Player Input Handling

void playerTurn(char grid[BOARD_ROWS][BOARD_COLS], int rows, int cols) {
    int x, y;
    printf("Player's turn (enter coordinates):\n");
    
    while (1) {
        scanf("%d %d", &x, &y);
        if (x >= 1 && x <= rows && y >= 1 && y <= cols) {
            if (grid[x-1][y-1] == ' ') {
                grid[x-1][y-1] = 'X';
                break;
            } else {
                printf("Position occupied. Try different coordinates:\n");
            }
        } else {
            printf("Invalid coordinates.
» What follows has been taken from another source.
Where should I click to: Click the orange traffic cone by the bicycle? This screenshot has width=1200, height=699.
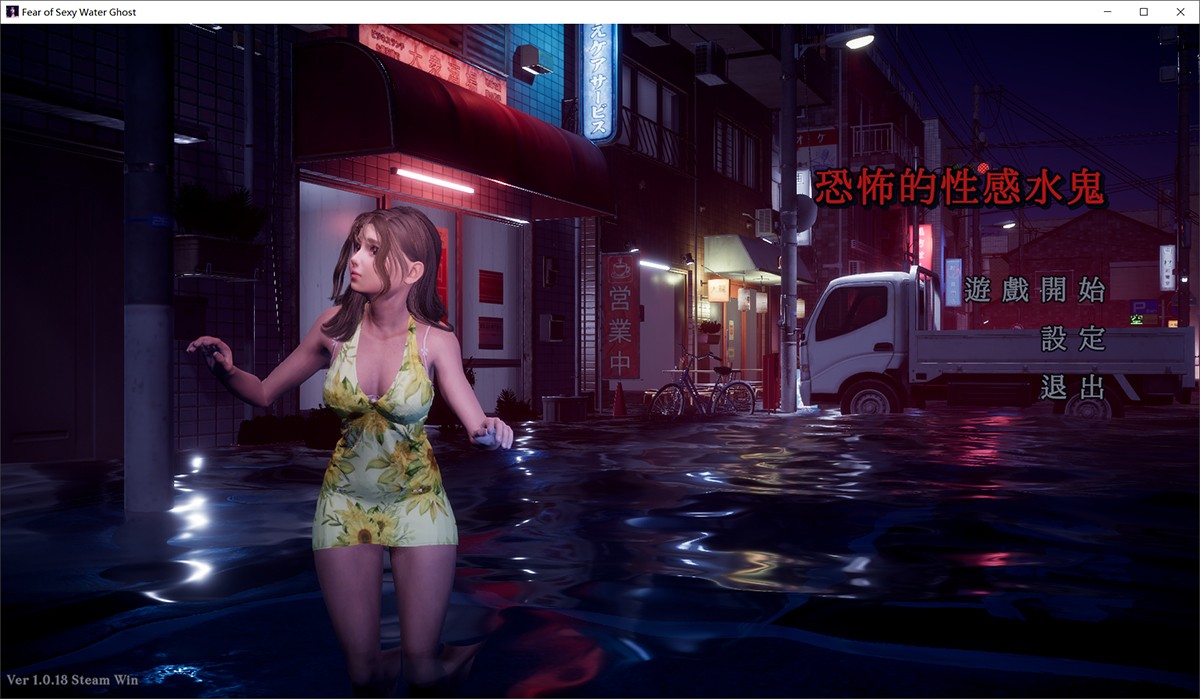click(x=619, y=401)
Enter values between 1-%d:\n", rows);
        }
    }
}

Computer AI Implementasion

void computerTurn(char grid[BOARD_ROWS][BOARD_COLS], int rows, int cols) {
    printf("Computer's turn:\n");
    int x, y;
    
    do {
        x = rand() % rows;
        y = rand() % cols;
    } while (grid[x][y] != ' ');
    
    grid[x][y] = 'O';
}

Game State Evaluation

int isBoardFull(char grid[BOARD_ROWS][BOARD_COLS], int rows, int cols) {
    for (int i = 0; i < rows; i++) {
        for (int j = 0; j < cols; j++) {
            if (grid[i][j] == ' ') return 0;
        }
    }
    return 1;
}

char checkGameState(char grid[BOARD_ROWS][BOARD_COLS], int rows, int cols) {
    // Check rows for win
    for (int i = 0; i < rows; i++) {
        if (grid[i][0] == grid[i][1] && grid[i][1] == grid[i][2] && grid[i][0] != ' ') {
            return grid[i][0];
        }
    }
    
    // Check columns for win
    for (int j = 0; j < cols; j++) {
        if (grid[0][j] == grid[1][j] && grid[1][j] == grid[2][j] && grid[0][j] != ' ') {
            return grid[0][j];
        }
    }
    
    // Check diagonals
    if (grid[0][0] == grid[1][1] && grid[1][1] == grid[2][2] && grid[0][0] != ' ') {
        return grid[0][0];
    }
    if (grid[0][2] == grid[1][1] && grid[1][1] == grid[2][0] && grid[0][2] != ' ') {
        return grid[0][2];
    }
    
    // Check for draw
    if (isBoardFull(grid, rows, cols)) {
        return 'D';
    }
    
    // Game continues
    return 'C';
}

Main Game Loop

// test.c - Main program flow
void showMenu() {
    printf("\nTic-Tac-Toe Game\n");
    printf("1. Start Game\n");
    printf("0. Exit\n");
    printf("Select option: ");
}

void runGame() {
    char gameBoard[BOARD_ROWS][BOARD_COLS];
    char result;
    
    initializeBoard(gameBoard, BOARD_ROWS, BOARD_COLS);
    
    while (1) {
        displayGrid(gameBoard, BOARD_ROWS, BOARD_COLS);
        playerTurn(gameBoard, BOARD_ROWS, BOARD_COLS);
        result = checkGameState(gameBoard, BOARD_ROWS, BOARD_COLS);
        if (result != 'C') break;
        
        computerTurn(gameBoard, BOARD_ROWS, BOARD_COLS);
        result = checkGameState(gameBoard, BOARD_ROWS, BOARD_COLS);
        if (result != 'C') break;
    }
    
    displayGrid(gameBoard, BOARD_ROWS, BOARD_COLS);
    
    switch (result) {
        case 'X': printf("Player wins!\n"); break;
        case 'O': printf("Computer wins!\n"); break;
        case 'D': printf("Game ended in draw!\n"); break;
    }
}

int main() {
    srand((unsigned int)time(NULL));
    int choice;
    
    do {
        showMenu();
        scanf("%d", &choice);
        
        switch (choice) {
            case 1: runGame(); break;
            case 0: printf("Exiting game.\n"); break;
            default: printf("Invalid selection.\n");
        }
    } while (choice != 0);
    
    return 0;
}

Potential enhancements include implementing smarter computer AI that can analyze player moves and creating scalable win condition checks for larger board sizes.